[Start]

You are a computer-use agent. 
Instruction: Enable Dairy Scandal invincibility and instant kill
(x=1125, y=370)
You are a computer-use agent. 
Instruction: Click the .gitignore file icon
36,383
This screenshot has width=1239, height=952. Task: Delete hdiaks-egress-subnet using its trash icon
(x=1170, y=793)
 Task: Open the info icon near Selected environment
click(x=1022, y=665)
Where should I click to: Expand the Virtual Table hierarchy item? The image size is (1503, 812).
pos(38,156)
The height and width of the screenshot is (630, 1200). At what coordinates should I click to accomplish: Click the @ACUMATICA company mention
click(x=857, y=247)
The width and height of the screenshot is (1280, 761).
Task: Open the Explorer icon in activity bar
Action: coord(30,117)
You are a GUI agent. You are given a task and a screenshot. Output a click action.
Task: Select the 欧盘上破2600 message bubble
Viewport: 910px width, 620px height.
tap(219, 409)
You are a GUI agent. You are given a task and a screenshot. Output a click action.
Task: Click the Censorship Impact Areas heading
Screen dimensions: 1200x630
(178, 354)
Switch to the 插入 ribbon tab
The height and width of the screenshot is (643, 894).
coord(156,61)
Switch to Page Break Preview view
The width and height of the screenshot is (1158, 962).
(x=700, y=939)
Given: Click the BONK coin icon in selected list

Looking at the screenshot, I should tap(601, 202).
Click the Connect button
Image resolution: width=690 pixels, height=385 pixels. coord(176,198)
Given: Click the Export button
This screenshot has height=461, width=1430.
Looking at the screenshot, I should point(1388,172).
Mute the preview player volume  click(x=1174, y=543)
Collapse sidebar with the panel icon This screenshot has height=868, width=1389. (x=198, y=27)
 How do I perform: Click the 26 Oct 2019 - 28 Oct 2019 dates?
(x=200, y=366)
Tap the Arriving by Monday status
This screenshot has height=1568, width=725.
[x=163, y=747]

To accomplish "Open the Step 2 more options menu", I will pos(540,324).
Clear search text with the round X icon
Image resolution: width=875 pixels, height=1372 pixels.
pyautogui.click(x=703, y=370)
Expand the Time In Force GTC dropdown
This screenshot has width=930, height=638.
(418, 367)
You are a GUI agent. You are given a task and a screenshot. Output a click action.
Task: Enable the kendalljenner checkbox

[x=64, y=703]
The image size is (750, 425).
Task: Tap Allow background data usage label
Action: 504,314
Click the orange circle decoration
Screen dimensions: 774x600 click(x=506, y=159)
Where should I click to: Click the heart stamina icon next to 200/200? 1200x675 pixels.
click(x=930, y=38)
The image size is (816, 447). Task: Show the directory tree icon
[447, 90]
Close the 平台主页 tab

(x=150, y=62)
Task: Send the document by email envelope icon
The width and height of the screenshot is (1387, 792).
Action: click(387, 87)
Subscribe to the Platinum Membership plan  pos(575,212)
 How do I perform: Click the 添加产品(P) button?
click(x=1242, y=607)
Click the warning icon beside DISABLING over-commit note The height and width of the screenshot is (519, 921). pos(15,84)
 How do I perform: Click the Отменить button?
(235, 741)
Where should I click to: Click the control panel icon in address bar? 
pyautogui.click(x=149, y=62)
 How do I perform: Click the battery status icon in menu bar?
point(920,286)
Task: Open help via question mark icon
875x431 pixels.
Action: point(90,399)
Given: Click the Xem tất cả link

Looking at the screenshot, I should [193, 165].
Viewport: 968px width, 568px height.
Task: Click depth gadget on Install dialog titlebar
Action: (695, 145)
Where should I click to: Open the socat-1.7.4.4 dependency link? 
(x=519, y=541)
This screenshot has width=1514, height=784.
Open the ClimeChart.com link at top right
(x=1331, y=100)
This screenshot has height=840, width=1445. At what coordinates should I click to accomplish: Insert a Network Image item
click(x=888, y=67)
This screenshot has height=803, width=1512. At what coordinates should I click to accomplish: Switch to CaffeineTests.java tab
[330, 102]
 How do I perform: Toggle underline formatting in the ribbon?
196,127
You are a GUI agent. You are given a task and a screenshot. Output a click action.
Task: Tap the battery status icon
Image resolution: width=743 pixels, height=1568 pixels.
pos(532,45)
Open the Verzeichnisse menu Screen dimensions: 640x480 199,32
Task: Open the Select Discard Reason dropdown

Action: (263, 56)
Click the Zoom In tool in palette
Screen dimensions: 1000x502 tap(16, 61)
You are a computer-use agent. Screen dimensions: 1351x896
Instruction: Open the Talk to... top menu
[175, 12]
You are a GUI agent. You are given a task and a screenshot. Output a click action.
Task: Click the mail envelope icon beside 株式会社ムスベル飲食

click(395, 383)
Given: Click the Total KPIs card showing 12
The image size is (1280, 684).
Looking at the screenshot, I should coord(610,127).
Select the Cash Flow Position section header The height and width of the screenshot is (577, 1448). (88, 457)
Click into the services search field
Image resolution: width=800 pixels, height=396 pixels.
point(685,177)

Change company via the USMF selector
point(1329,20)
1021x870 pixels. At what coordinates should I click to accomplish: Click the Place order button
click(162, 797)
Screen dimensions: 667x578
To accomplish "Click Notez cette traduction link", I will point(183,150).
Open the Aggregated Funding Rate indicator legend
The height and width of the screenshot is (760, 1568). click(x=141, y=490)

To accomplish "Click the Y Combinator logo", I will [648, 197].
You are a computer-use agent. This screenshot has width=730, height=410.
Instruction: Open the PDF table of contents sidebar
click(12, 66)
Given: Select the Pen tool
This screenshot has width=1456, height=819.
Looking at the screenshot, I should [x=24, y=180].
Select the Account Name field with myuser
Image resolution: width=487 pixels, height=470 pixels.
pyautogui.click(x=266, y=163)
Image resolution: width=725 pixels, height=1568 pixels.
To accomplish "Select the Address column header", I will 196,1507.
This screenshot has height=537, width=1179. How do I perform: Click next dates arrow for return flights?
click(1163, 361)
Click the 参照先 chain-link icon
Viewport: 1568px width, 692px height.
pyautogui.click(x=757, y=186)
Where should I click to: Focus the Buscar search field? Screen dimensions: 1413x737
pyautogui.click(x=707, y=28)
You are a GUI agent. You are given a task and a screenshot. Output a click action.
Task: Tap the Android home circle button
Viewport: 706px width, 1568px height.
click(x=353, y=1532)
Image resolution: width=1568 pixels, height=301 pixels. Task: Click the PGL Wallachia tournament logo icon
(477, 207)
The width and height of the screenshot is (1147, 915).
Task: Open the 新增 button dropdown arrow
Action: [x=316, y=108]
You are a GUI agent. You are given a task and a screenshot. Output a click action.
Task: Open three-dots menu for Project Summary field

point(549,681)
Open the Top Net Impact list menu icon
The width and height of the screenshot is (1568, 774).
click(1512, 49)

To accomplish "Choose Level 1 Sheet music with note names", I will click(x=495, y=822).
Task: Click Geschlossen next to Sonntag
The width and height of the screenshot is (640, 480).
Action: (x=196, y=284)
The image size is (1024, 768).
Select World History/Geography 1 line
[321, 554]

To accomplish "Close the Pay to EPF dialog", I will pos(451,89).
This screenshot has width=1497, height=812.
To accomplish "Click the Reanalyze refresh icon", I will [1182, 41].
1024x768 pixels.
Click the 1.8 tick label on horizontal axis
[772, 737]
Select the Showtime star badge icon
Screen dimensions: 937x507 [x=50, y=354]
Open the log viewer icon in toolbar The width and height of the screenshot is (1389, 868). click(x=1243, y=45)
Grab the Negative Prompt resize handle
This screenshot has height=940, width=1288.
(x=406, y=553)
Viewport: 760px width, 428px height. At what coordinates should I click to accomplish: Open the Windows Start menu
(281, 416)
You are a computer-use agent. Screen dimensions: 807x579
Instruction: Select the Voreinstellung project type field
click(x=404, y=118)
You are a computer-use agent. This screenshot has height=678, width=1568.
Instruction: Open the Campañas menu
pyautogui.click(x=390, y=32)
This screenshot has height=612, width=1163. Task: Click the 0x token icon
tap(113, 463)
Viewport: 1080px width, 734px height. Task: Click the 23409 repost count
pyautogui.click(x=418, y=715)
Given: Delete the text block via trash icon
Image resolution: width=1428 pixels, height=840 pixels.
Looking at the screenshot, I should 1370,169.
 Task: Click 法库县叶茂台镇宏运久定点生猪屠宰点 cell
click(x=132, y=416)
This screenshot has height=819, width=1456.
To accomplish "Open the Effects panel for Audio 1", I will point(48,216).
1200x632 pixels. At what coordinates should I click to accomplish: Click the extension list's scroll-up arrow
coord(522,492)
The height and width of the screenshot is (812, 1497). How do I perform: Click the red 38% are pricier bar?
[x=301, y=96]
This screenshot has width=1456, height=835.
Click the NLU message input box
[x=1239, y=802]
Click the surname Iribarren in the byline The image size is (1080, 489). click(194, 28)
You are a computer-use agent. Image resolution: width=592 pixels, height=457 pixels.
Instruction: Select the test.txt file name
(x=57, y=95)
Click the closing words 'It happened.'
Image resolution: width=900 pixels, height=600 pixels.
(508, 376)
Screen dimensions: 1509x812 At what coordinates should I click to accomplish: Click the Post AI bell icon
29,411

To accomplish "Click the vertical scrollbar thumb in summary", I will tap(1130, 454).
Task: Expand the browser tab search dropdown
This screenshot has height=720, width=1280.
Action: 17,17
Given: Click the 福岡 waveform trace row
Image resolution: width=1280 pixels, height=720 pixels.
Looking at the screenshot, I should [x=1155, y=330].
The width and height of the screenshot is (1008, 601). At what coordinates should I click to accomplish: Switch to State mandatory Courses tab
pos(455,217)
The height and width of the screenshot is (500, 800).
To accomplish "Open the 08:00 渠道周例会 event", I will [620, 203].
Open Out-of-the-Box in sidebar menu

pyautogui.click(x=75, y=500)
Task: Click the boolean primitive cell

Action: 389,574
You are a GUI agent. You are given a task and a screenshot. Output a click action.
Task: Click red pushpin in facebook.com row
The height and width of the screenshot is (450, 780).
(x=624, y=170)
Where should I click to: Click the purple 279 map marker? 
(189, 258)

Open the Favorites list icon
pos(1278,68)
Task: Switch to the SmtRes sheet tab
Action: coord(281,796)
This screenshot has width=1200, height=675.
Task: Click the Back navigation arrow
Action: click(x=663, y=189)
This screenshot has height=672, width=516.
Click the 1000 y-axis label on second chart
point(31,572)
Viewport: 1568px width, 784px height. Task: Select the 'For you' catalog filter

[End]

■ **GIVEN EXERCISE**
Set out the records as a numbered list, from the start of the records through the line containing "coord(156,61)", and leave out any blank lines.

■ **CORRECT RESPONSE**
1. You are a computer-use agent. 
2. Instruction: Enable Dairy Scandal invincibility and instant kill
3. (x=1125, y=370)
4. You are a computer-use agent. 
5. Instruction: Click the .gitignore file icon
6. 36,383
7. This screenshot has width=1239, height=952. Task: Delete hdiaks-egress-subnet using its trash icon
8. (x=1170, y=793)
9.  Task: Open the info icon near Selected environment
10. click(x=1022, y=665)
11. Where should I click to: Expand the Virtual Table hierarchy item? The image size is (1503, 812).
12. pos(38,156)
13. The height and width of the screenshot is (630, 1200). At what coordinates should I click to accomplish: Click the @ACUMATICA company mention
14. click(x=857, y=247)
15. The width and height of the screenshot is (1280, 761).
16. Task: Open the Explorer icon in activity bar
17. Action: coord(30,117)
18. You are a GUI agent. You are given a task and a screenshot. Output a click action.
19. Task: Select the 欧盘上破2600 message bubble
20. Viewport: 910px width, 620px height.
21. tap(219, 409)
22. You are a GUI agent. You are given a task and a screenshot. Output a click action.
23. Task: Click the Censorship Impact Areas heading
24. Screen dimensions: 1200x630
25. (178, 354)
26. Switch to the 插入 ribbon tab
27. The height and width of the screenshot is (643, 894).
28. coord(156,61)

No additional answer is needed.